Atlantique, the first feature from director Mati Diop is a cinematic puzzle worth putting together. Move all the pieces to the proper place and discover a clever story with a strong message that will fill its audience with hope. However, getting to the conclusion can be tough.
The film starts in Dakar with Souleimane (Ibrahima Traore) and his coworkers. They work for pennies and have gone for months without pay. He’s far in debt and also has a family who relies on his money, but he’s advocated for his salary to no avail. With no options left, the only way out for him is to leave Senegal and travel to Spain for work by sailing across the Atlantic with the rest of his co-workers.
Ada (Mame Bineta Sane) is in love with Souleimane but is arranged to be married to someone else. She doesn’t know her lover has plans to leave the country, so when they part ways, he’s saying his goodbyes for good, while she thinks it’s goodbye for now. Ada believes he will meet her at 7 p.m, and she waits, but he never shows up and doesn’t get the chance to tell her his plan.

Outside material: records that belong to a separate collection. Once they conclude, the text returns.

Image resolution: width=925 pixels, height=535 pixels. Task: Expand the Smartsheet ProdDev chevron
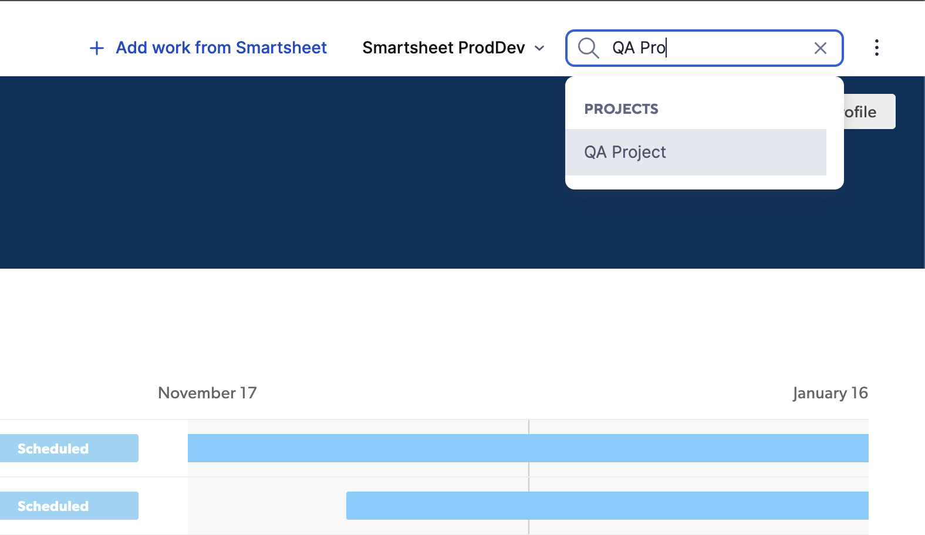click(x=539, y=49)
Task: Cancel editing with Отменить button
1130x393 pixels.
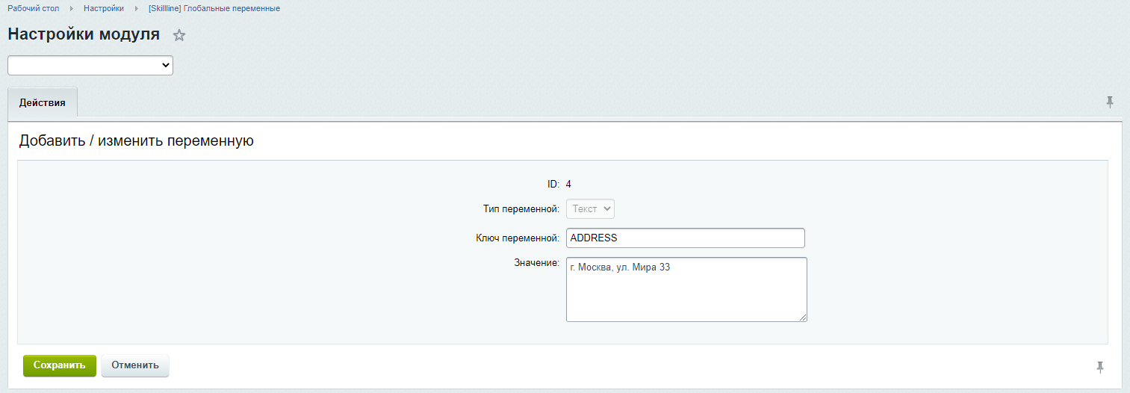Action: pyautogui.click(x=135, y=365)
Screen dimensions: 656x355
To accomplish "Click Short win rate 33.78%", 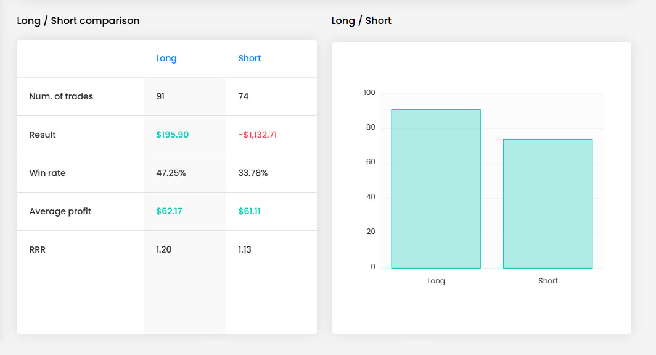I will pos(253,173).

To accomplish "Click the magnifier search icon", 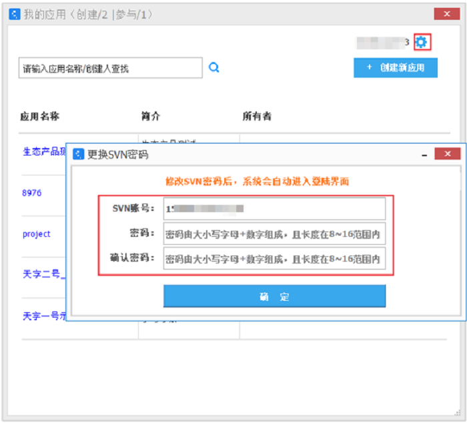I will tap(214, 67).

With Souleimane gone, an illness spreads across Ada’s village. This illness affects women and one lone police officer Issa (Amadou Mbow). For the women, it starts with flu-like symptoms like sweating, stomach pains, and headaches, when the symptoms subside, the women leave their beds and roam the streets starting fires. They wake the next day with no recollection of the night before. For Issa, he sweats and aches until he blacks out. In the beginning, it’s unclear what he does when things go dark.
Ada is caught in the middle of this madness and is hit with gaslighting at every turn. When she talks to her friends, they encourage her to marry someone she doesn’t love. Her family pressures her into a marriage she doesn’t want. The cops think she’s helping start those fires and throw her in jail on an assumption she might be guilty. To add insult to injury, she’s administered a ‘virginity test’ to make sure still pure for her soon to be husband. Ada cannot catch a break, and you get the sense her future is bleak.
The film is a fictional expansion of Diop’s documentary short Atlantique which chronicles the real life experience of Senegalese men preparing to travel the Atlantic in search of a new life in Spain. Her narrative feature focuses on the women and the patriarchal hardships they encounter with men out of the picture. When men leave, how do the women in their lives pick up the pieces? In this movie, they work to reclaim what is owed to them, whether it be money, autonomy, or freedom.
As a director, Diop is a bit all over the place with how the Atlantique is shot. It’s unclear whether this is purposeful or because the director hasn’t found a style she’s comfortable with. As a storyteller, she is sincerity in telling women’s stories and wants to communicate that in a provocative way that will force any audience to think critically about what they’re watching. That could be an effect of being a mentee of French director Claire Denis who often creates work centered on femininity and individuality.
At times, Atlantique feels like three different movies at once. The Ada and Souleimane love affair take up one plot point, the how the village deals with this illness take up another, and Issa the cop take up another. New circumstances are added every time scenes are broken up by shots of the Atlantic Ocean. The story is bogged down by its placement of details and is so fragmented it makes for a laborious viewing. Fortunately, a rousing third act with a creative spin (which I refuse to spoil), that brings all the narrative elements together concisely—making the viewing experience extremely rewarding.